My Babcia, my Polish grandmother, carried these kinds of stories with her for more than 70 years. A survivor of war, she saw things no child should ever witness. In 1940, at the age of 11, she and her family were forcibly removed from their home in Poland, and became prisoners in a Soviet Forced Labour camp. From 1939 to 1956, more than 1.5 million Poles were sent to camps in Siberia. My Babcia remained with her mother and older sister, while her father and brother were taken to a separate camp. They lived in the camps for two years before reuniting as a family. For nearly six years they travelled around refugee camps in countries like Uganda and Kenya until they were granted entry into Canada.

My grandmother told me stories about this time as if they happened only a few days before. Her stories were detailed and vivid. She told me about the hard labour she did as a young girl, cutting wood with only a small knife, and gathering it together in the harsh freezing temperatures of Siberia. Upon arrival at the camp, my great grandmother was threatened by guards for refusing to allow my grandmother and her sister to be given Russian names to replace their Polish ones. On their first night, they awoke in the middle of the night to find that their bedding – straw stuffed into sacks – was infested with bedbugs. My great grandmother spent the rest of the night boiling and pouring water around her children to keep them from being bitten. In addition to the bedbugs, they lived in lice-infested bunks and were forced to shave their heads.

The years in the camp made their mark on my Babcia. The eight-month-long winters were unforgiving and relentless. By the second year, my grandmother had outgrown her winter clothing and had no choice but try to pull her ill-fitting, tight coat around her weakened frame. She lost most of her teeth by the age of 18 because she had been so malnourished for the past 8 years.

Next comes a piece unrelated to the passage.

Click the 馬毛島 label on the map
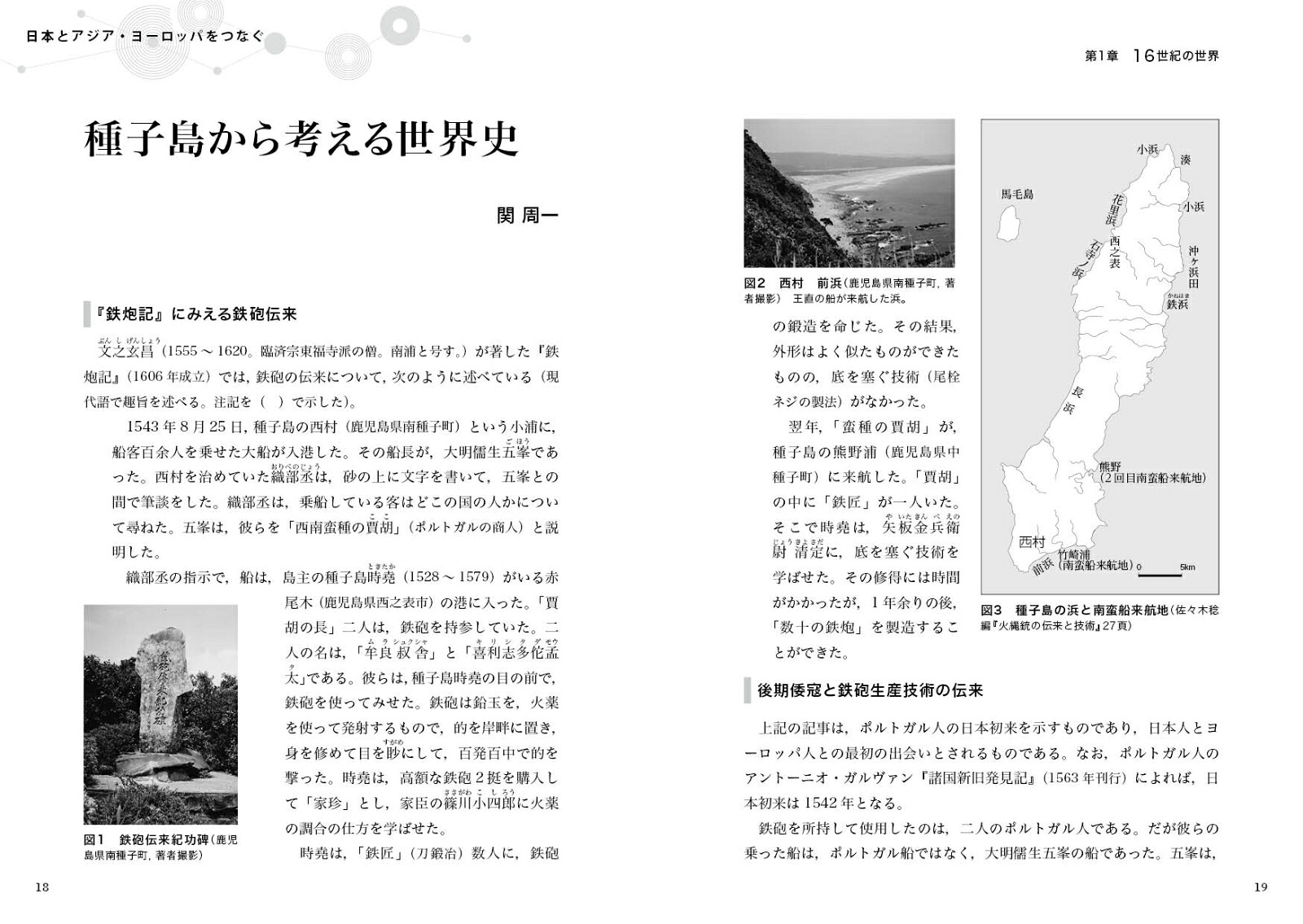Viewport: 1303px width, 924px height. 1016,195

My grandmother’s stories have haunted me since I was a child; it’s why I grew up fearing the cold. Their presence is not only in my mind but in my blood, which carries her stories of resilience and resistance in and through me. I am made from everything that has come before. I come from a woman who was not meant to survive. I am my grandmother’s dream, in the flesh.

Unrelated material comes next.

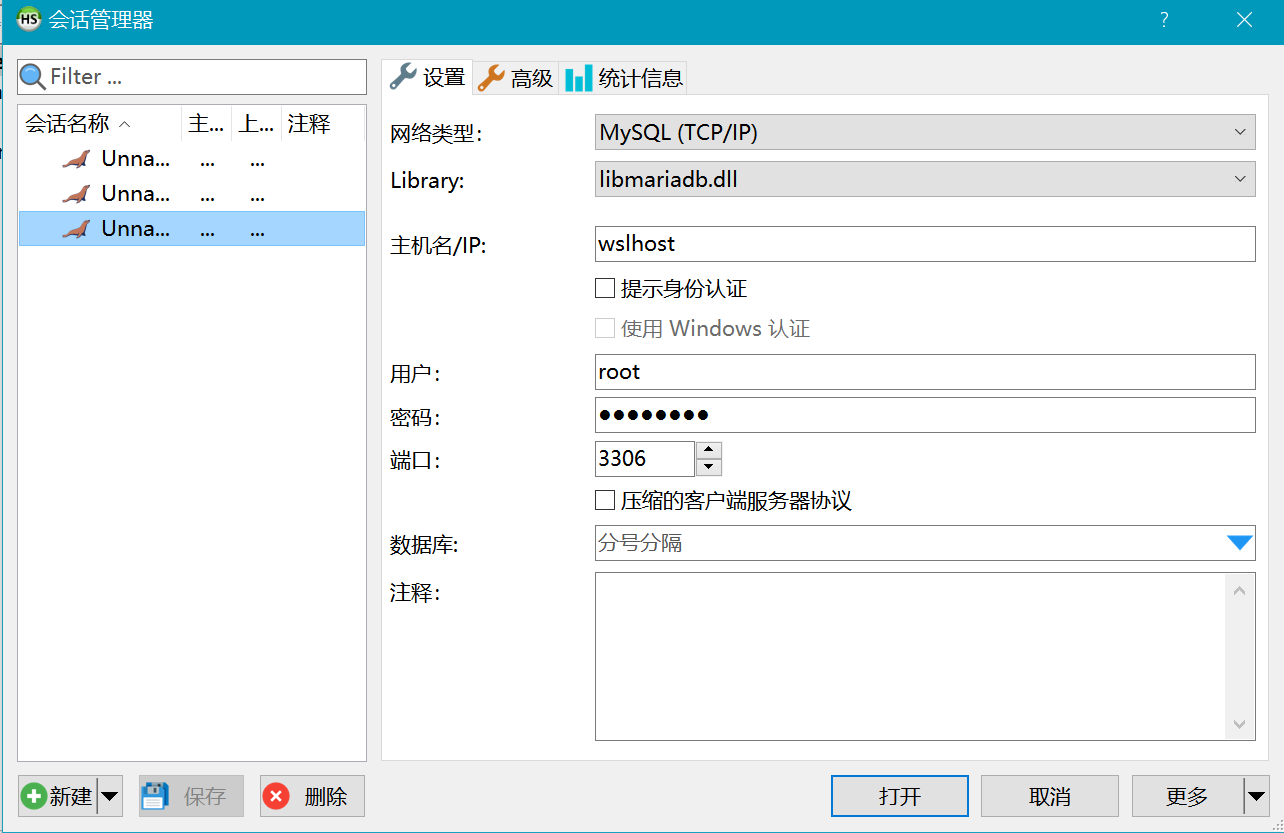Click the 打开 button to connect
The width and height of the screenshot is (1284, 833).
click(899, 796)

But for all the stories she told me, there are others I did not learn until she passed. In my search to learn more about the labour camps, I realized there were things she kept to herself. During the time my grandmother was in the camp, only 13 percent of all Gulag inmates were women.[1] Grossly outnumbered, the women in the camps were forced to undergo humiliating and degrading physical searches on a regular basis. Rape and abuse were rampant, with some scholars estimating that the number of victims exceeded 100,000.[2] Feeling guilt and shame, many women kept quiet about their experiences, and “did not find a voice that would have enabled them to talk openly of all they suffered at the hands of Soviet males.” [3]

nightsearch
A drawing by Evfrosiniia Kersnovskaia, a former Gulag prisoner. “The night search, the most degrading procedure, was frequently repeated. “Get up! Get undressed! Hands up! Out into the hall! Line up against the wall.” Naked we were especially frightened. “Among the blind, the one-eyed is king,” and next to them I was still a hero—for the time being. Our hair was undone. What were they looking for? What more could they take away from us? There was something, however: they pulled out all the ties that had been holding up the nuns’ skirts and our underwear.” Courtesy of Evfrosiniia Kersnovskaia Foundation, Moscow. Translation by Deborah Hoffman. http://gulaghistory.org/nps/onlineexhibit/stalin/women.php

My Babcia never spoke of these things, and I cannot bring myself to think about what might have happened to her, my great aunt, or my great grandmother – it would be my undoing. But I do think about this silence that we keep as women, as if it’s a blanket we wrap around the stories that are the hardest to tell. For all the stories I told my grandmother, I did not tell her of my trauma. I kept a silence, too.

Generations apart but we kept silence just the same.


[1] Emma Mason, ‘Women in the Gulag in the 1930s,’ in Illič, Melanie, ed., Women in the Stalin Era, (Palgrave: 2001); Anne Applebaum, Gulag: A History, (London: Penguin Books, 2003), 287.

[2] Joanna Ostrowska, Marcin Zaremba, “Kobieca gehenna” (The women’s ordeal), Polityka – No 10 (2695), 2009-03-07; pp. 64-66.

[3] Katherine R. Jolluck, “The Nation’s Pain and Women’s Shame.” In Gender and War in Twentieth-Century Eastern Europe By Nancy Meriwether Wingfield, Maria Bucur. Indiana University Press, 2006.